(Element lookup records)
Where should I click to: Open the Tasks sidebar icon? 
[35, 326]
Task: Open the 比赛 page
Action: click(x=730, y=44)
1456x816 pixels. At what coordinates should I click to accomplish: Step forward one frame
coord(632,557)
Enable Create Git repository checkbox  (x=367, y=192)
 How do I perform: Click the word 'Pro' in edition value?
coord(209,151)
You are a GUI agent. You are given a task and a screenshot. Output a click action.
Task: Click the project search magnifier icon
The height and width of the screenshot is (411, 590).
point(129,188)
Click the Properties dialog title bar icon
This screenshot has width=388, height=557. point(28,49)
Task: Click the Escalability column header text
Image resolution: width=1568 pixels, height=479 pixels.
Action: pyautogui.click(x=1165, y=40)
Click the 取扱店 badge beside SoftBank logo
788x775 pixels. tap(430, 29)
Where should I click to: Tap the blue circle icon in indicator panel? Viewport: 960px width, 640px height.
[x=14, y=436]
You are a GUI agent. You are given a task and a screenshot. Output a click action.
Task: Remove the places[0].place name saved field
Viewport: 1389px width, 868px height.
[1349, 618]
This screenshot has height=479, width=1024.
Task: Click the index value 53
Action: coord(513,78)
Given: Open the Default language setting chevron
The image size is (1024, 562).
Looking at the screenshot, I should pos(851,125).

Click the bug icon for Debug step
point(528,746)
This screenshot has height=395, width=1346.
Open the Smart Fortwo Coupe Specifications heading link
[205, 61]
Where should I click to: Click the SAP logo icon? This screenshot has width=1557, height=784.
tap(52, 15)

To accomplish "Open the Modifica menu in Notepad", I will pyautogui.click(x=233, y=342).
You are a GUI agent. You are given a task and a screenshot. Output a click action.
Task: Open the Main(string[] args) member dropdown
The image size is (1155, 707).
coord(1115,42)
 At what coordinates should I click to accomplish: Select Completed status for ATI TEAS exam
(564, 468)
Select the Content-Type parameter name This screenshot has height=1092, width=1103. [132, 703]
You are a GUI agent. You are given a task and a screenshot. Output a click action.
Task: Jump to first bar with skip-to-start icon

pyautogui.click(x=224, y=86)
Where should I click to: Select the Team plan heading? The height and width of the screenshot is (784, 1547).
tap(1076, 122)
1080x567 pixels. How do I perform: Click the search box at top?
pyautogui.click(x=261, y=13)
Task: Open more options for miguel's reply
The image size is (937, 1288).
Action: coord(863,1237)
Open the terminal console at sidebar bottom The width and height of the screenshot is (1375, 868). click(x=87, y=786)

• [Job] Copy word for word the lines that begin at the one containing "Click the Properties dialog title bar icon"; stop after the line containing "tap(52, 15)".

• [Final answer]
Click the Properties dialog title bar icon
This screenshot has width=388, height=557. point(28,49)
Task: Click the Escalability column header text
Image resolution: width=1568 pixels, height=479 pixels.
Action: pyautogui.click(x=1165, y=40)
Click the 取扱店 badge beside SoftBank logo
788x775 pixels. tap(430, 29)
Where should I click to: Tap the blue circle icon in indicator panel? Viewport: 960px width, 640px height.
[x=14, y=436]
You are a GUI agent. You are given a task and a screenshot. Output a click action.
Task: Remove the places[0].place name saved field
Viewport: 1389px width, 868px height.
[1349, 618]
This screenshot has height=479, width=1024.
Task: Click the index value 53
Action: coord(513,78)
Given: Open the Default language setting chevron
The image size is (1024, 562).
Looking at the screenshot, I should pos(851,125).

Click the bug icon for Debug step
point(528,746)
This screenshot has height=395, width=1346.
Open the Smart Fortwo Coupe Specifications heading link
[205, 61]
Where should I click to: Click the SAP logo icon? This screenshot has width=1557, height=784.
tap(52, 15)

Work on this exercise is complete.